Alouette. Petit animal parfaitement innocent chassé de préférence par les habitants du sud de l’Europe (ceux du nord ne chassant que les gros).
Le réveillon approche. À quoi suis-je prêt à renoncer pour avoir la conscience tranquille ? Peu importe, ce qui compte est le geste. Renoncer à une chose me donne le droit d’accéder à quelque chose d’autre. C’est la conclusion à laquelle je parvenais dans un chapitre de mon étude L’éloquence des bêtes. Quand l’homme parle des animaux (Paris, Métailié, 2006). Dans les trois ou quatre billets qui suivent je reprendrai telle quelle cette courte analyse qui a pour titre : « Pourquoi renoncer ? ». C’est ma manière de fêter la fin de l’an, cette période sans lumière où, pour compenser, nous nous empiffrons comme des hamsters :
« Nous avons insisté ailleurs sur la permanence, dans la société contemporaine, de la logique de la dîme : je renonce à une portion du bien pour m’emparer de ce qui reste ; je qualifie une partie d’ "intouchable", pour rendre l’autre "touchable"*. C’est dans cette logique, véritable stratégie de mainmise morale sur des espaces et des ressources dont l’accès pose problème, que l’on peut interpréter toute une série de rejets et de prédilections alimentaires qui se présentent souvent sous des couples oppositifs : le chasseur de bécasses (le "vrai chasseur") regarde avec mépris le chasseur de gibier d’élevage ; ce dernier "prélève plus volontiers les perdreaux", car ils sont "plus sauvages" que des "vulgaires faisans" (même lorsque les deux espèces sont élevées par le même producteur).
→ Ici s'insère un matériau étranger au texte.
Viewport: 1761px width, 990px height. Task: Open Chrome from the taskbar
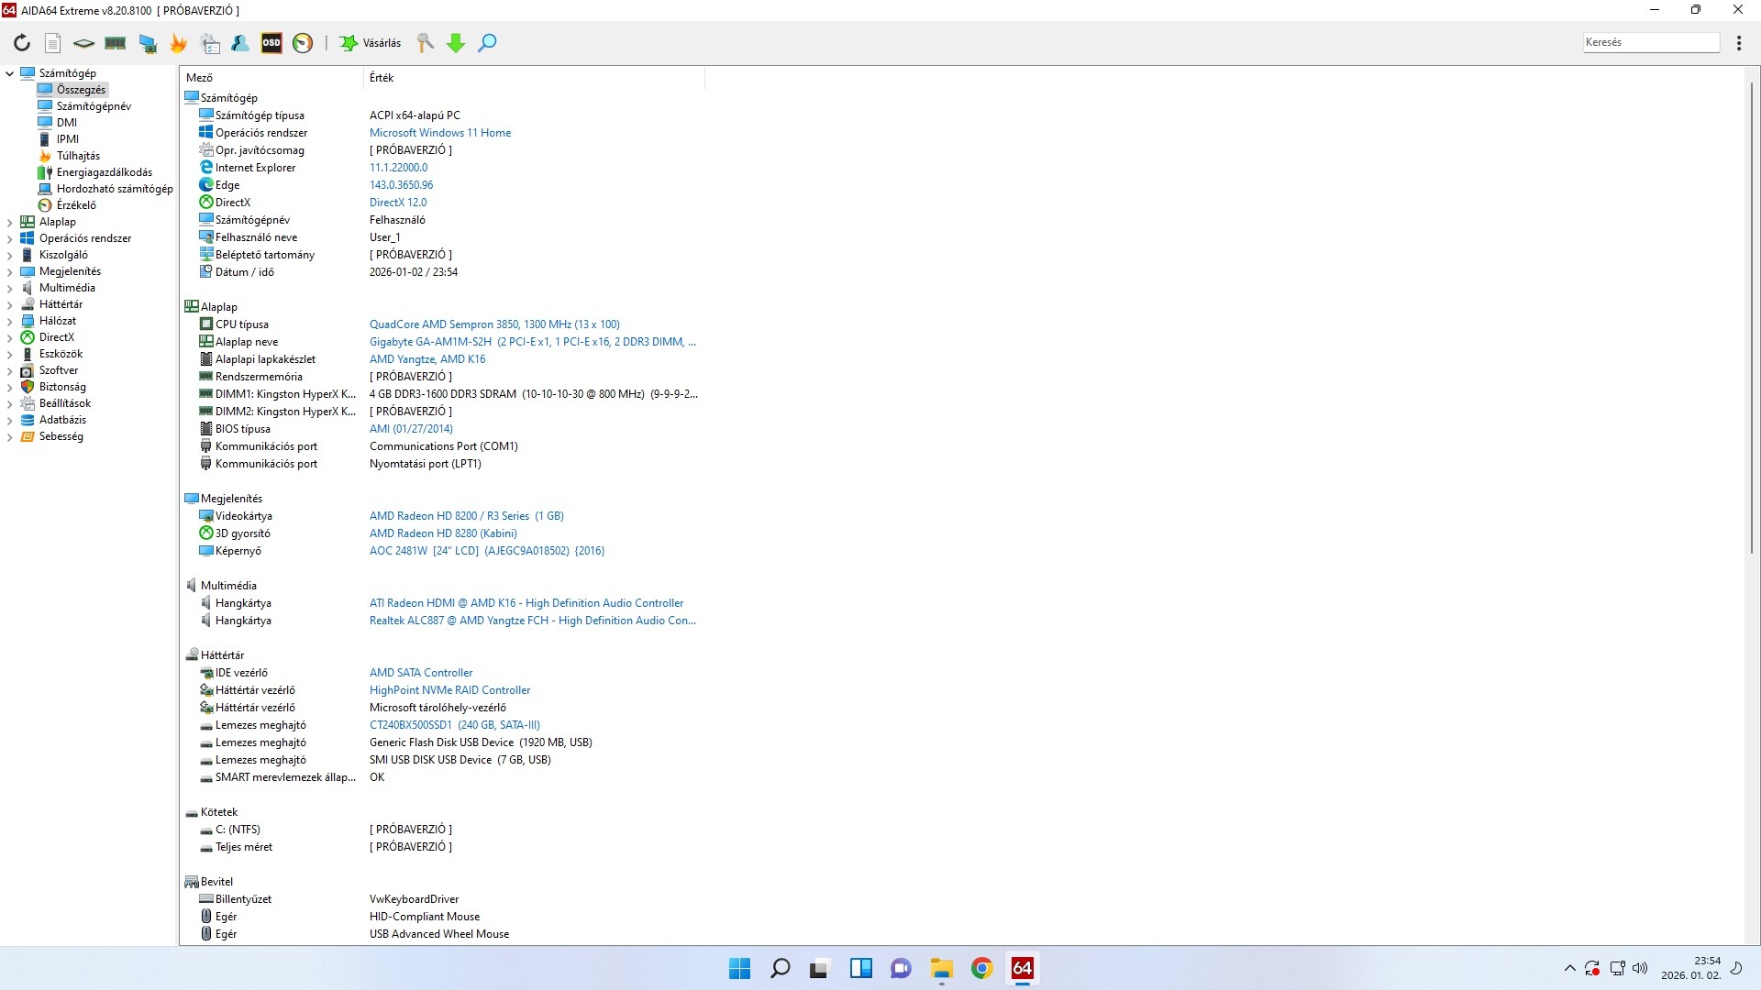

Le chasseur de gros gibier, pendant longtemps, a tiré sereinement sur les mâles adultes, tout en décriant les "viandards", capables, eux, d’abattre des femelles et des petits (les femelles et les petits, on le sait, sont "sacrés")**. Les chasseurs de l’Europe du nord trouvaient inhumain que l’on puisse cribler de plomb des alouettes, qui pèsent la moitié d’une cartouche, alors que les Méridionaux, avant le retour du gros gibier sur leurs terres, jugeaient inhumain que l’on puisse abattre des chevreuils "ces animaux proches de l’homme, si gracieux et intelligents".» L’éloquence des bêtes, op. cit. pp. 178-179.
Attention, cette stratégie de bonimenteur, comme on le verra la prochaine fois, ne concerne pas que les chasseurs.
* Je fais référence à L’utopie de la nature. Chasseurs, Écologistes, Touristes, Paris, Imago, 1996
**Le chasseur-gestionnaire d’aujourd’hui sait que les choses sont plus complexes.